=== 本文 ===
それは、大好きな東京が大空襲を受け、瓦礫の山となってしてしまった中を歩くと、あちらこちらに死体が転がっているのを目撃し、
「初めは恐怖を感じるのだけれど、段々と死体にさえ慣れてしまうのよ、戦争って本当に怖いわね」と言い、そんな恐ろしい中で小さな花や雑草を見つけ、そこに命の力強さを感じて勇気をもらうと、「ふわっと幸福を感じたの」などと、驚くようなことを淡々と、そしてそれを懐かしそうに、話してくれたのです。

パンデミックがそろそろ終わりそうだと思ったら、ヨーロッパ大陸でのまさかの戦争…
風の時代に入って、隠れていた様々な氣がぐるぐる回り始めたのでしょうか? そして地球に溜まっていた膿が出てきているのかと思うような、大混乱に陥っている世界情勢。あっちを向いてもこっちを向いても、右も左も今は不安になることが広がっています。残念でなりませんが、そんな時だからこそまず身体を丈夫にして心を平和に保って、とにかく元氣でいること、そして日常の中の小さな幸せを見つけ続けていくことが、とても大切なことだと、久しぶりに母の話していた昔話を思い出して、考えてしまいました。

「ここは私がちょっと贅沢をするときに寄るカフェなの」

最近、こういうカフェが少なくなったと思いながら
友人Rと入ったお店は乃木坂にあります。
乃木坂には広告関係の事務所が多く、私はイラストレーターとして
大いに働いていた若い頃にはよく通っていた街です。
一歩奥まった場所にあるこのカフェには氣がつかなかったけれど、
当時から多分あったのではないか?と思わせるそれは、
今はあまり見かけない懐かしい雰囲気のお店です。

さて、私とRが知り合ったのは、次男が生まれた頃だからもう30年前。
目と目があった瞬間に、「あ、この人私の友達だわ!」と思いました。
当時、Rは有名なファッション系企業の取締役。
私とは別世界の暮らしをしていたのにも関わらず、その思いは当たって私達はすぐに意気投合して友達になりました。

不動産が大好き、インテリアデコレーションが大好き、お酒が大好き、楽しいことが大好き!

私たちには好きなことで共通するものがいくつかあって、それらを共有しながら
楽しい時間を過ごして氣がついたら、数十年が経っていたのです。

Rは昔も今もパワフルでキュート。インンテリアデコレーターになったのは、なんと60歳になってからです。でも、彼女の稀にみるセンスの良さで、あっという間に大人気になってしまいました。

「ねえ、カオちゃん、私あと10年働くことにしたの」とRは去年私に宣言しました。
「残り少なくなってきている人生で、今を楽しまなかったらどうするの!
===
→ **課題 A**
本文に書かれていることをもとに、次の問いに答えてください。
(i) 筆者が友人Rと入ったカフェは、どの街にありますか。
(ii) 筆者とRが知り合ったのは、何年前ですか。
(iii) Rがインテリアデコレーターになったのは、何歳になってからですか。
→ **課題 B**
本文の一文「目と目があった瞬間に、「あ、この人私の友達だわ!」と思いました。」を英語に訳してください。
→ **課題 C**
友人Rとの付き合いをつづった本文の続きを、最後の文のあとから書き継いでください。
=== データ一覧 ===
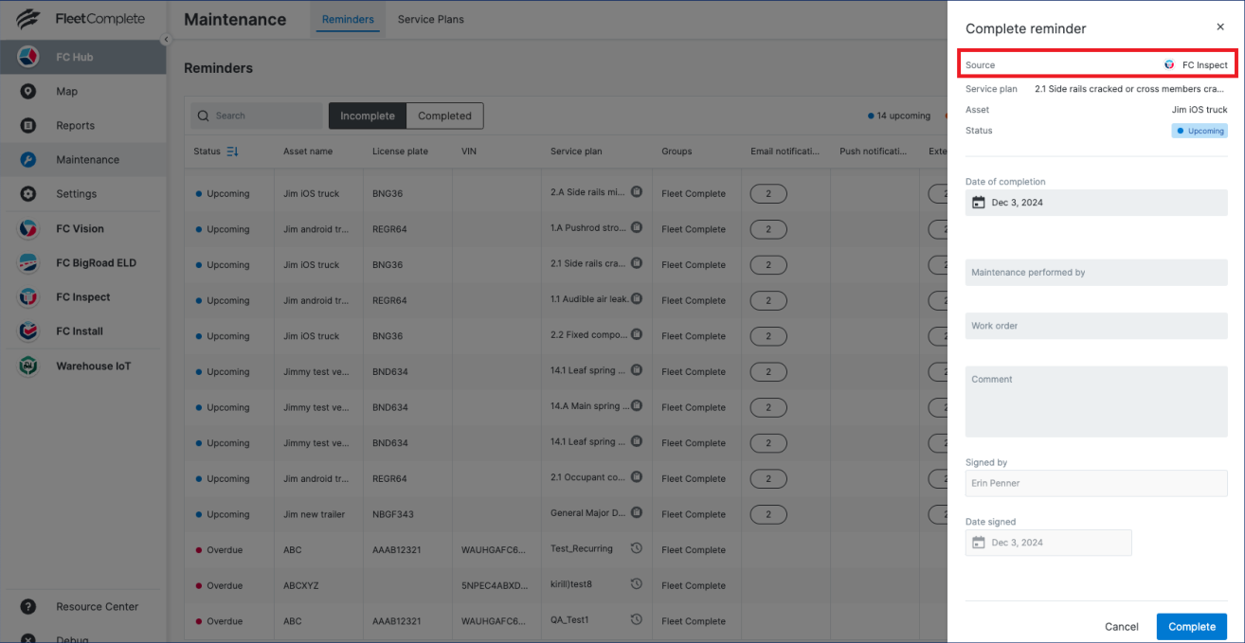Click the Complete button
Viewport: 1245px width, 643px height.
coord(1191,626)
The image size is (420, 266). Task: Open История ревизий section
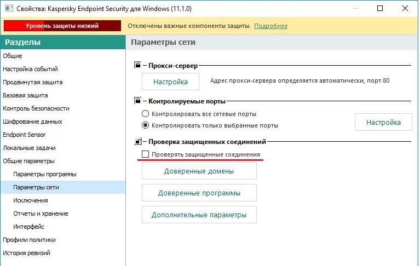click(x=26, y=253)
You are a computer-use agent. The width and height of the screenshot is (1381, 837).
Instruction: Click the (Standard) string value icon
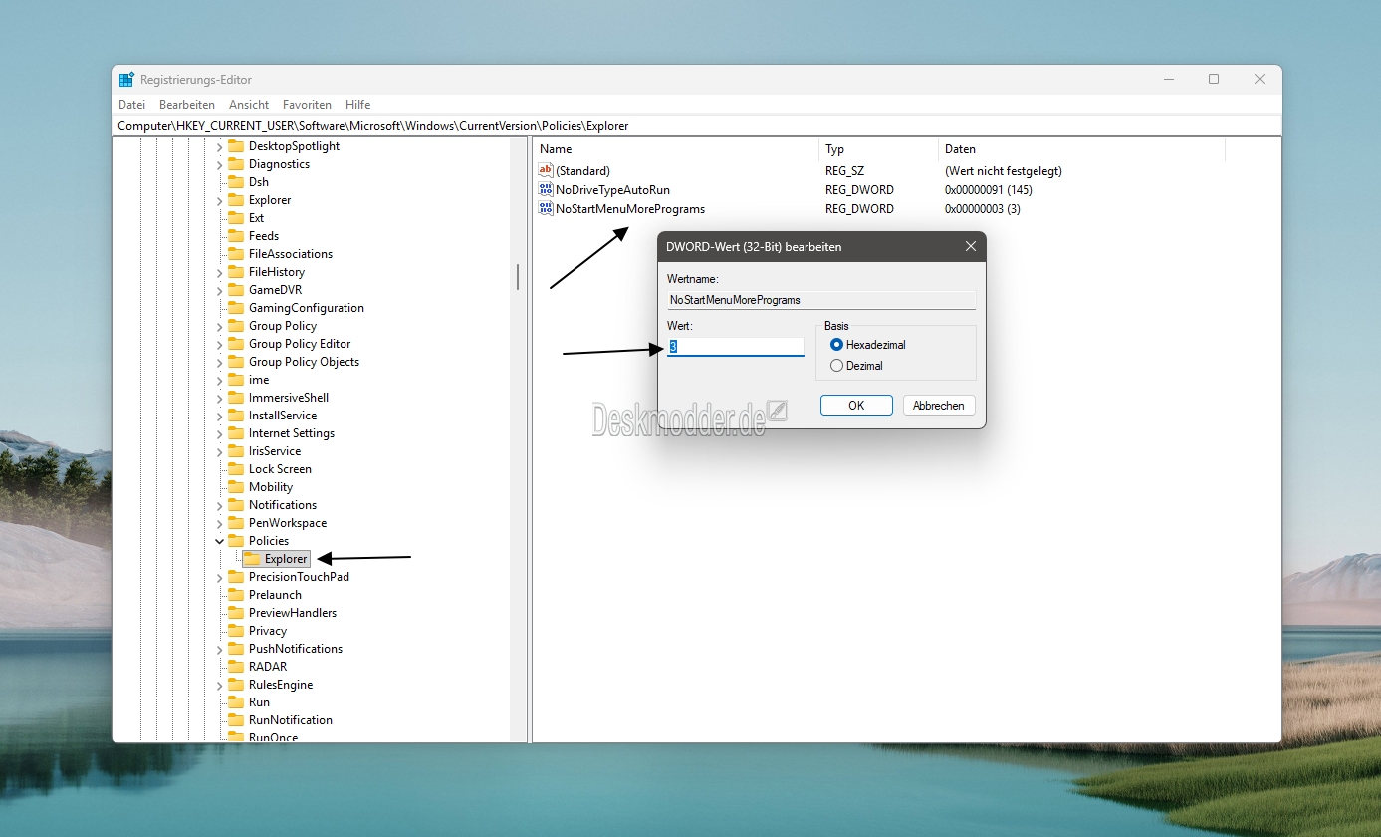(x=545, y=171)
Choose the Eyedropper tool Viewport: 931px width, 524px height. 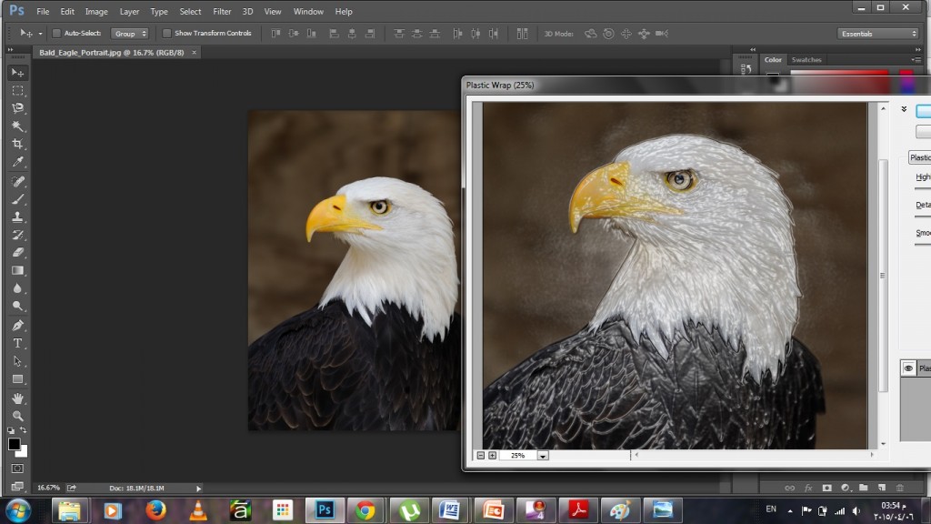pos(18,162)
===
→ **解答 A**
(i) 乃木坂
(ii) 30年前（筆者の次男が生まれた頃）
(iii) 60歳

→ **解答 B**
The moment our eyes met, I thought, "Oh, this person is my friend!"

→ **解答 C**
先のことなんて、あまり考えないで、やりたい!と思ったことは実行に移すの。」

Rの流儀にのっとって、彼女は仕事場として使う物件を乃木坂に購入したのです。
広くはない部屋だけれど、スケルトンにして、彼女のセンスで使いやすく、楽しそうな空間に造り変えました。
この数年自宅の近くに仕事場を探していたらしいのだけれど、
なかなかRのお眼鏡にかかる物件がなかったのだそう。
そしてついに、去年それと出会ったのだ。
高層ではないけれど、目の前が開けているので、とても眺めが良くて、素晴らしく氣持ちが良い部屋、この空間に居れば良い仕事がきっとどんどん入ってくるに違いない。

私は、楽しそうに生きている人と一緒にいたいと常々思っている。そして、日常のあちこちで見かけるそんな人達に目が留まる。
どんな仕事でも、一生懸命にやっている人を見ると嬉しくなって、
彼らを見かけるとついつい見惚れてしまうのです。
それはきっと彼らから幸せなエネルギーが出ているからなのでしょう。

汗水垂らしながら、重い荷物を運んで、元氣にいつも走っている宅急便のお兄さん、
ニコニコして、注文を取りに来るウェイターやウェイトレス、
テキパキと仕事をこなす銀行員や看護婦さん、
夢中になって仕事にのめり込んで何時間でもデザインを考える建築家、
そうそう、コペンハーゲンのイタリアンマーケットで見たレジのおじさんは、
歌を歌いながらくる人来る人に笑いかけて、仕事をしていた。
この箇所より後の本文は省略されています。